Reputation: 1323
I have a program that scrapes a website and downloads files when it finds it. Often it runs just fine but at other times it flat out terminates the operation of the program before it is finishing searching the sequence. I'm stumped. It never quits while downloading only while searching. I'm currently guessing a socket error problem but like I said above I'm stumped. I've put in httperror checking and nothing gets displayed for an http error code. I'm trying right now to insert socket error checking and it gets even crazier. Prior to adding anything for socket error checking it works fine. Once I add in the socket error checking the program won't even run. It brings up the IDLE display and shows the cursor, like IDLE is ready and waiting for the next command. Otherwise without socket error checking it indicates that the program is running until either the tkinter window shuts down(err program terminates unexpectedly). If the tkinter window shuts downs it doesn't give any error on IDLE.
What do I have to do to find out why this program is terminating early at times and be able to trap it out so it won't terminate and just go back and rerun the same web address again. I think I have the rerunning the same web address taken care of but I don't have the socket error handling correct, if it's even socket error trouble. I'm stumped.
#!/usr/bin/python3.4
import urllib.request
import os
from tkinter import *
import time
import urllib.error
import errno
root = Tk()
root.title("photodownloader")
root.geometry("200x200")
app = Frame(root)
app.grid()
os.chdir('/home/someone/somewhere/')
Fileupdate = 10000
Filecount = 19999
while Fileupdate <= Filecount:
try:
root.title(Fileupdate)
url = 'http://www.webpage.com/photos/'+str(Fileupdate)+'.jpg'
a = urllib.request.urlopen(url)
urllib.request.urlretrieve(url, str(Fileupdate)+'.jpg')
except urllib.error.HTTPError as err:
if err.code == 404:
Fileupdate = Fileupdate + 1
root.update_idletasks()
continue
else:
print(err.code)
Fileupdate = Fileupdate + 1
root.update_idletasks()
continue
except socket.error, v:
print(Fileupdate, v[0])
continue
Fileupdate = Fileupdate+1
root.update_idletasks()
Upvotes: 1
Views: 1032
Reputation: 21453
I think the problem is caused by tkinter not given the chance to start it's main event loop which is done when you call root.mainloop()
, I'd recommend making the code you currently have in a while
loop instead to be a function that is periodically called with the root.after()

■ Excerpted records:
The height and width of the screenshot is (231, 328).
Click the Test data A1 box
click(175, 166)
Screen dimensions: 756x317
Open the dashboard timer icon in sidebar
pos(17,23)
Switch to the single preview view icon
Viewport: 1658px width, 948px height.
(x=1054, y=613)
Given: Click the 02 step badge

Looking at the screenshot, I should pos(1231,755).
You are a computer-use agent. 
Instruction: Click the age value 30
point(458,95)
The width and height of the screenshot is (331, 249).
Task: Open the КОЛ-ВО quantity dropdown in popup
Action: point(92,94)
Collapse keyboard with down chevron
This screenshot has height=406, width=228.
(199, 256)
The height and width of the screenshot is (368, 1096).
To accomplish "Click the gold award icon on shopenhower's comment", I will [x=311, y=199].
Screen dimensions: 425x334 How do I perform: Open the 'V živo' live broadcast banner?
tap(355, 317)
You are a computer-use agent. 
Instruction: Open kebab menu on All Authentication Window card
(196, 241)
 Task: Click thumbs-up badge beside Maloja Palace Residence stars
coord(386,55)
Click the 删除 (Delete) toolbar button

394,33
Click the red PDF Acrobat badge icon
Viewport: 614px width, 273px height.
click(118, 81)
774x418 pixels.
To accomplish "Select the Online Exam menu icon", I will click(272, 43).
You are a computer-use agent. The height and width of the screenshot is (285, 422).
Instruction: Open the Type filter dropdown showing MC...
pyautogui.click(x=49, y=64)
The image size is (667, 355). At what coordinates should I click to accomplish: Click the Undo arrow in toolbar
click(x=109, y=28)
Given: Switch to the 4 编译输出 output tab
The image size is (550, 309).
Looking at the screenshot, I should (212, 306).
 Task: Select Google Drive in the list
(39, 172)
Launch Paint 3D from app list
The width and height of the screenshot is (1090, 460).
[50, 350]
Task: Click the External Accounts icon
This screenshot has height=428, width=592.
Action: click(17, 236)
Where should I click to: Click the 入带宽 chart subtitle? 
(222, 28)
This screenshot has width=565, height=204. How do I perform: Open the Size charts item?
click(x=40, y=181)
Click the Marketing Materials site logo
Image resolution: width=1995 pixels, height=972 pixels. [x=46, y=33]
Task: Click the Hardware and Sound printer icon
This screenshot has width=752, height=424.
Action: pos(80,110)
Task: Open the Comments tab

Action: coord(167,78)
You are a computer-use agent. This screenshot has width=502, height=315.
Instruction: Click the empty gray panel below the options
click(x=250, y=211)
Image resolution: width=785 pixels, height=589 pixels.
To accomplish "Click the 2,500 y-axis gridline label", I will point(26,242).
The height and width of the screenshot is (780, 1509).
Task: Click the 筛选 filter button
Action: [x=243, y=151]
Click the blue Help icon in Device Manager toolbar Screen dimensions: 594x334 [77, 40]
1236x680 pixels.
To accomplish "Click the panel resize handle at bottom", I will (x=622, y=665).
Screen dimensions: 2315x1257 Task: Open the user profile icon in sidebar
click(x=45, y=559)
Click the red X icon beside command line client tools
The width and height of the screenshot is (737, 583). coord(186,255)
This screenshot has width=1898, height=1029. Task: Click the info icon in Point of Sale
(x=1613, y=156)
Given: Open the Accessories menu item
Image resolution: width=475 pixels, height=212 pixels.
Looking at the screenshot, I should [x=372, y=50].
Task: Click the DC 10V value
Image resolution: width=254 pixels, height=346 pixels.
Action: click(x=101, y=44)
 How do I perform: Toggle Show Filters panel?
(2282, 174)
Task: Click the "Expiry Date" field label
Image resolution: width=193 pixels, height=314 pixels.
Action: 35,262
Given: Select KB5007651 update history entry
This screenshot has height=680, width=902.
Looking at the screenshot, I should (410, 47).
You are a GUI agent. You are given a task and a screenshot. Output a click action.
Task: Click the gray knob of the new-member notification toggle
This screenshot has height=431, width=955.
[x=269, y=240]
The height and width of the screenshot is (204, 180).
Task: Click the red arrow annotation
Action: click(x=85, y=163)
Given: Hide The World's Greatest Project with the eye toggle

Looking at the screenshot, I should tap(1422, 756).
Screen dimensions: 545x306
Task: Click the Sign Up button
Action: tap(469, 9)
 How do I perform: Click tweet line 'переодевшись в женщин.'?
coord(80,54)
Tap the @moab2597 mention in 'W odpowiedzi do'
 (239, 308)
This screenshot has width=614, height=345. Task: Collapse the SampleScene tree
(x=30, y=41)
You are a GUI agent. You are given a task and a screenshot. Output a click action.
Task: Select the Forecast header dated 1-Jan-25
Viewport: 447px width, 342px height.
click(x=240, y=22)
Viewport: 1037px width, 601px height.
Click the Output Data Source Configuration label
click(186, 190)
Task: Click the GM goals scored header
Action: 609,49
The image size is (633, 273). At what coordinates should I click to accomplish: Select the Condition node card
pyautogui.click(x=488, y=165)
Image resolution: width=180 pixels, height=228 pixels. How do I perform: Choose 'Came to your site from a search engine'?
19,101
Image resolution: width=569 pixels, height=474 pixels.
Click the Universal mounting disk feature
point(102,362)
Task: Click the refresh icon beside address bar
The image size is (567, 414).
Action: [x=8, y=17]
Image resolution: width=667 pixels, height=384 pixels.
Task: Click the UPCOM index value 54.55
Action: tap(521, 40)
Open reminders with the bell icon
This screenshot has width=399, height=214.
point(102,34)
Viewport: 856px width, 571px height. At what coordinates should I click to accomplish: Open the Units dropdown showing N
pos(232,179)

■ Written problem:
Can you summarize the forum thread above in two sentences?

■ Result for this task:
A Python program that scrapes a website and downloads files sometimes terminates while searching, never while downloading; HTTP error checking displays nothing, and adding socket error checking stops the program from running at all. A reply suggests the cause is that tkinter never gets to start its main event loop through root.mainloop(), and recommends turning the while loop into a function called periodically with root.after().